• **INSTRUCTION**
Rewrite the records from the line that has "The image size is (1920, 1080). Find" through the line that has "coordinates (603, 158).", substituting "position" for "location" and changing nothing else.

• **RECORDS FOR THIS EXERCISE**
START

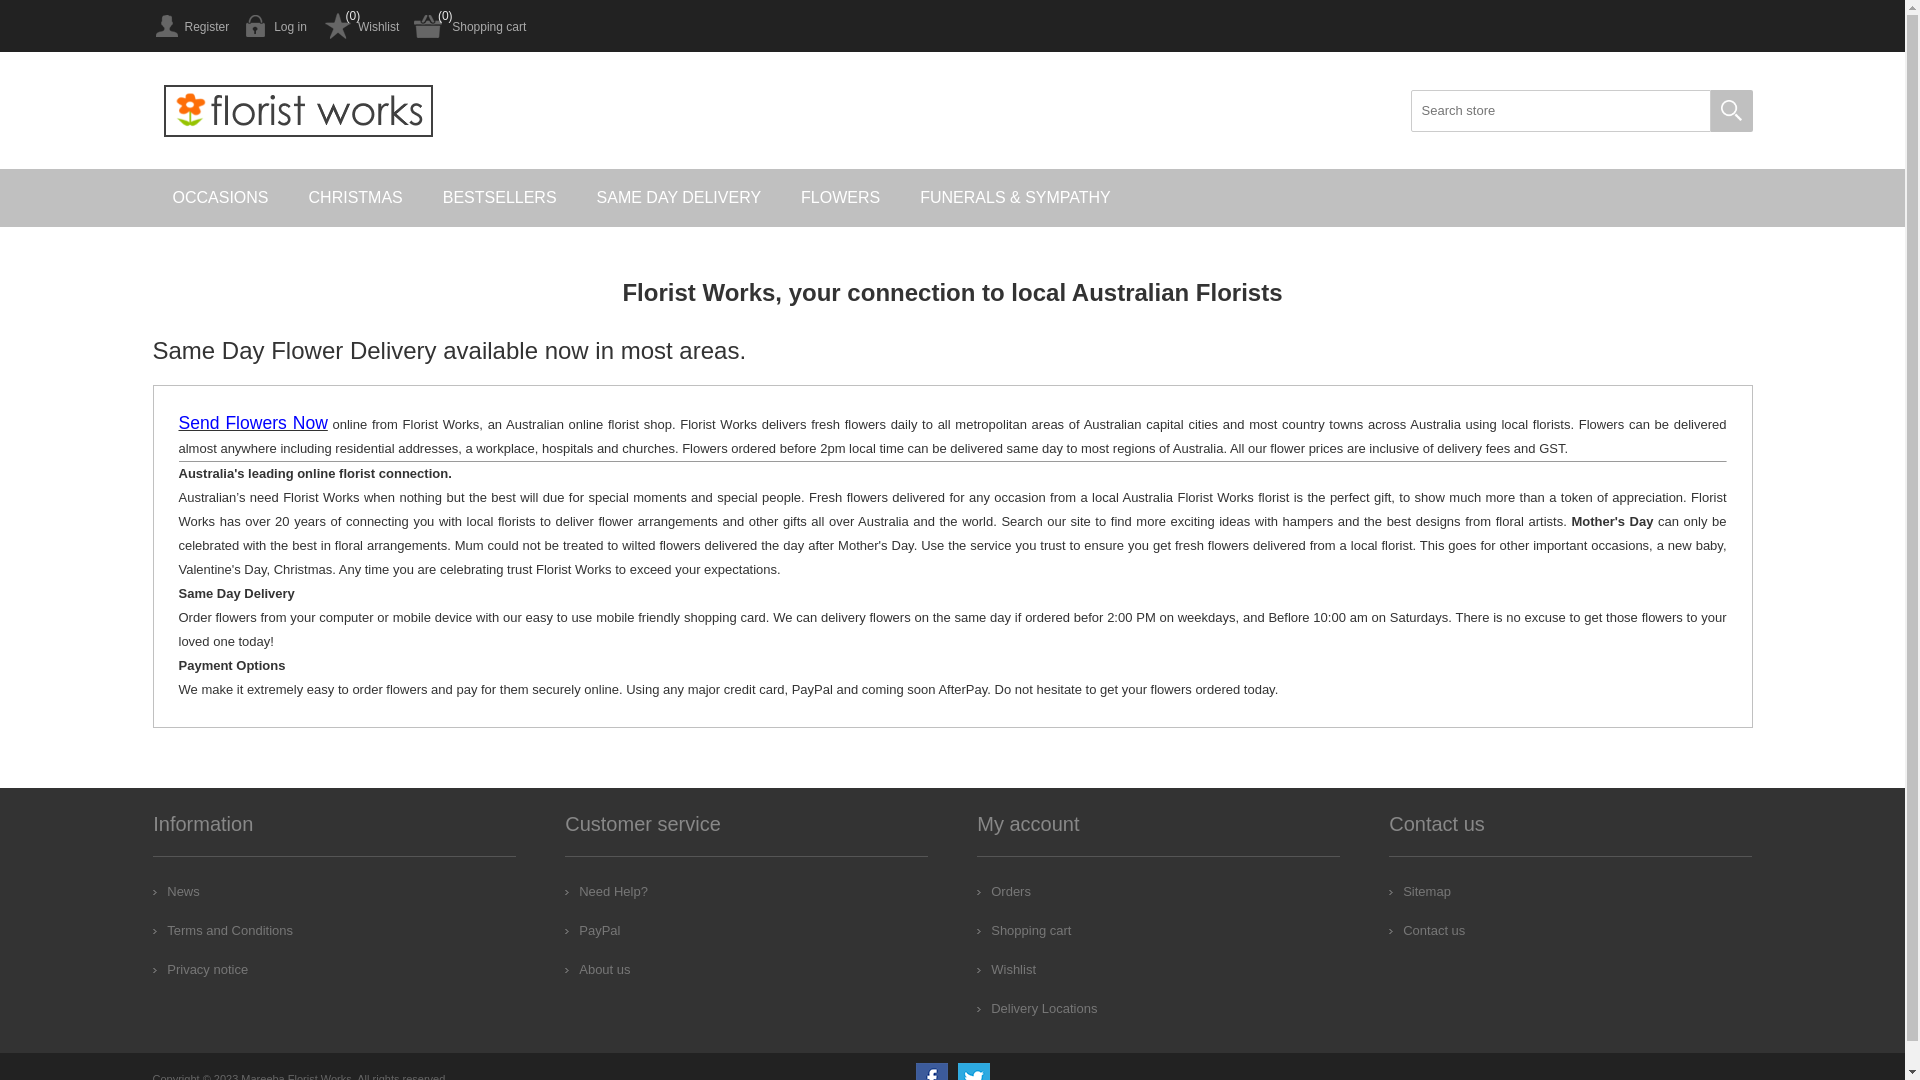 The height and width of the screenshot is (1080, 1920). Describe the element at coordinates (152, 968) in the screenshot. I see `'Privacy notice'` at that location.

END
START

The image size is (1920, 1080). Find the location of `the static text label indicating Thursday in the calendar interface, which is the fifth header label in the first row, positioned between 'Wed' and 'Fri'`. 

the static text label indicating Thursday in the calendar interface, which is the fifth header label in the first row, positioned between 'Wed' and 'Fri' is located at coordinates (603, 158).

END
START

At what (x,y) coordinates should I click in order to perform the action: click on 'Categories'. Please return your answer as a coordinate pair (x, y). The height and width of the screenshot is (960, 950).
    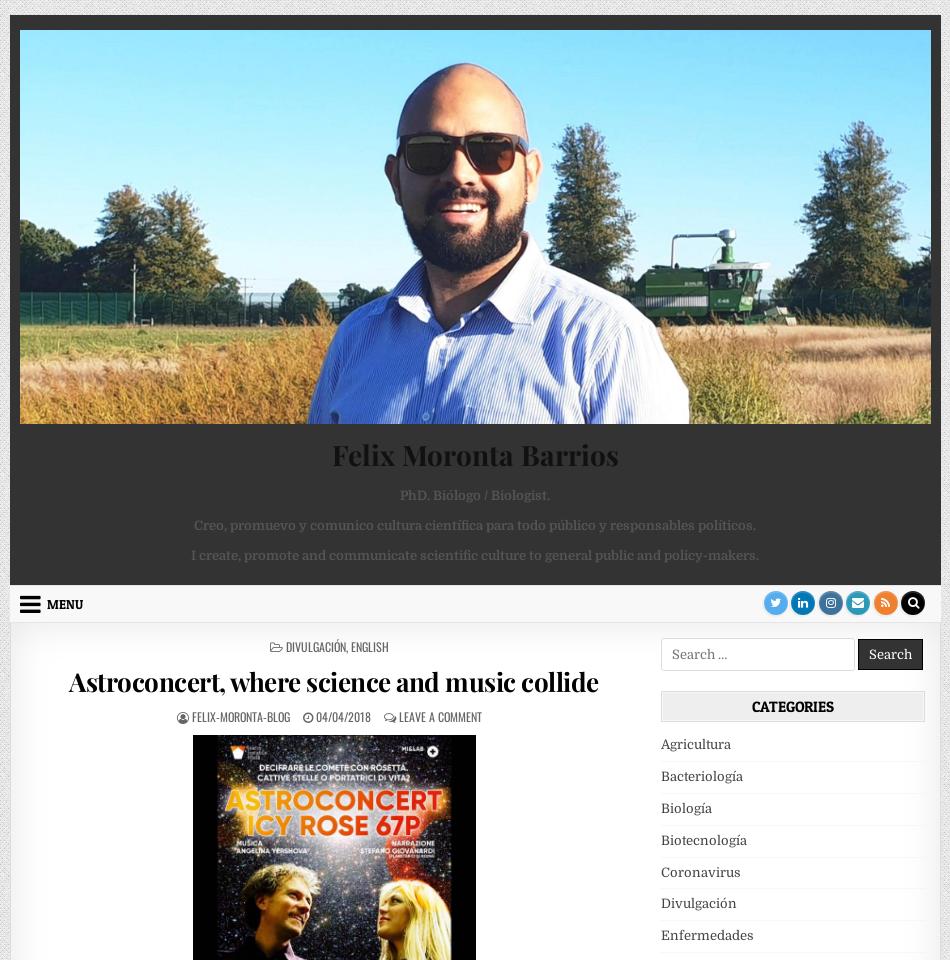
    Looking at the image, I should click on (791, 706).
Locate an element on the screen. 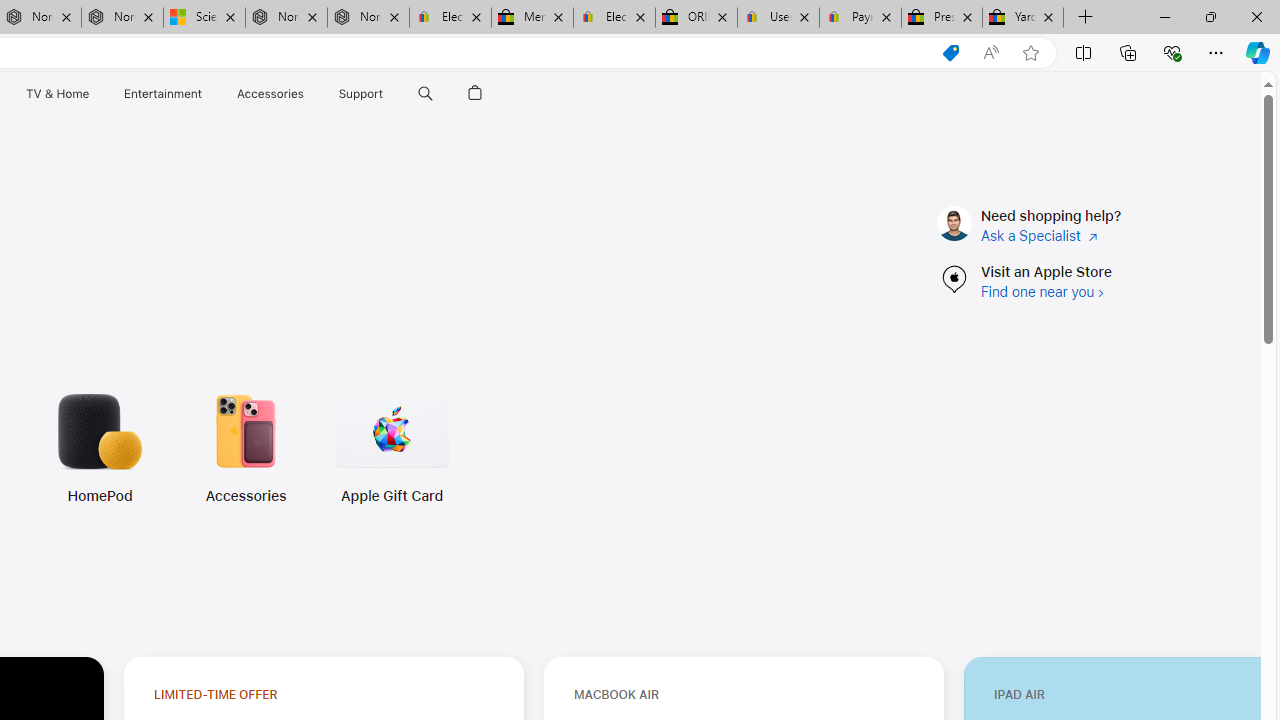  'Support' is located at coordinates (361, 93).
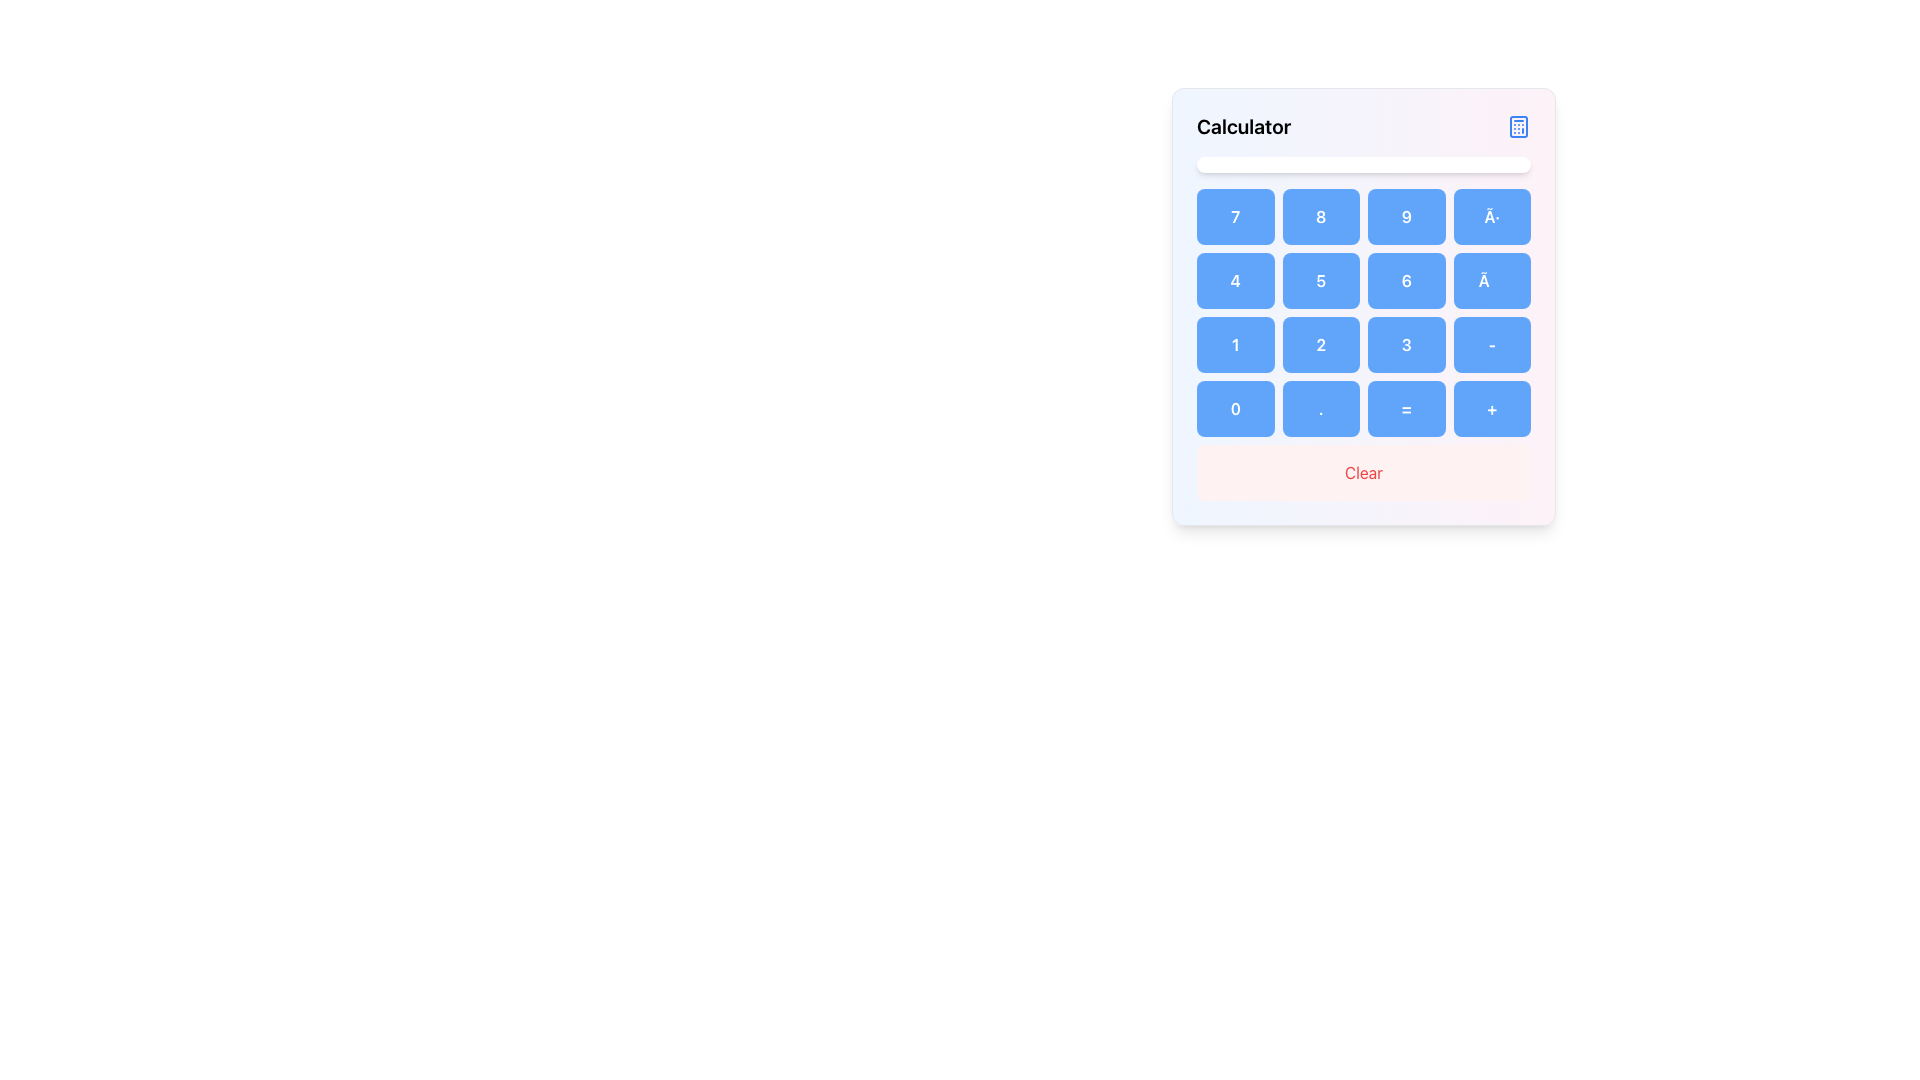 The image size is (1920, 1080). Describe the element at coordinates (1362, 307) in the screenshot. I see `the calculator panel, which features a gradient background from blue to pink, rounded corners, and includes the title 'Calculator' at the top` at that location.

END

• **FINAL ANSWER**
The image size is (1920, 1080). Find the position of `the static text label indicating Thursday in the calendar interface, which is the fifth header label in the first row, positioned between 'Wed' and 'Fri'`. 

the static text label indicating Thursday in the calendar interface, which is the fifth header label in the first row, positioned between 'Wed' and 'Fri' is located at coordinates (603, 158).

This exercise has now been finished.